Soixante-dix ans et tout son talent, le saxophoniste déniche un pianiste renversant pour un concert captivant.
De toutes les légendes du jazz encore en activité (de Wayne Shorter à Sonny Rollins), Charles Lloyd n’est certainement pas le plus flamboyant ; pourtant, s’il n’a pas réécrit la langue du jazz comme ses confrères précités, il n’a jamais cessé d’apporter son sax à l’édifice.

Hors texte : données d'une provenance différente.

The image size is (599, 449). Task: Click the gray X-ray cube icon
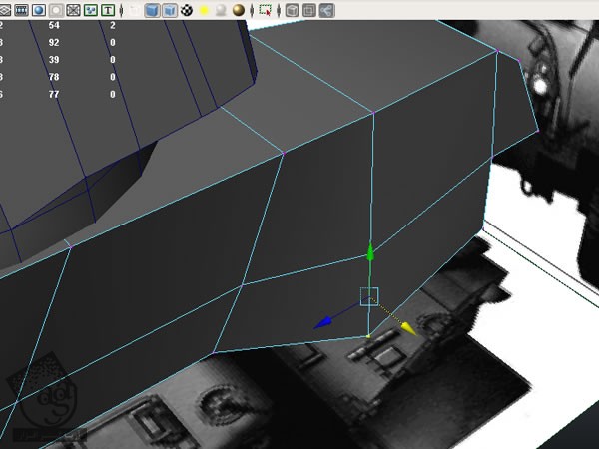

De son quartet avec Keith Jarrett dans les années 60 (dont le succès rendit vert de jalousie Miles lui-même) jusqu’à ses aventures contemporaines sur le label ECM, Lloyd a continué de développer un jeu lyrique, empreint d’une esthétique mi-free mi-raison. Mais à la différence du colosse Rollins (décevant une fois les sommets atteints), le vieux Charles (70 printemps cette année) a toujours tenu son cap, préférant la régularité d’une bonne équipe de mi-tableau à la fougue en dents de scie d’un onze de coupe. Depuis quelques années, le souffleur à l’allure de sage nous régale même de projets vivifiants grâce à son implacable flair pour dégoter des compères de jeu. Après l’excitant Sangam flanqué du génial Zakir Hussain aux tablas, notre saxophoniste adepte en flûtes de tous pays (cf. Booker’s Garden ou Ramanujan) s’octroie ici, dans une veine nettement plus jazz, les services d’un pianiste qui crève le disque de son talent. Dès le titre d’ouverture (Prometheus), Jason Moran impose sa classe, son toucher, sa percussion. Et quand le batteur Eric Harland (déjà présent sur Sangam) se lance dans des solos d’équilibriste en contrepoint, Lloyd trouve une dream team pour dérouler des compositions de charmeur de serpents, pleines de clins d’œil (de Monk à Coltrane).
La force de Rabo de nube ? Offrir un concert où la spontanéité prend le pas sur la virtuosité, où l’alternance d’instants enfiévrés et de séquences apaisées force l’oreille à l’attention, toute craintive qu’elle est de louper la moindre parcelle de ces sept titres captivants.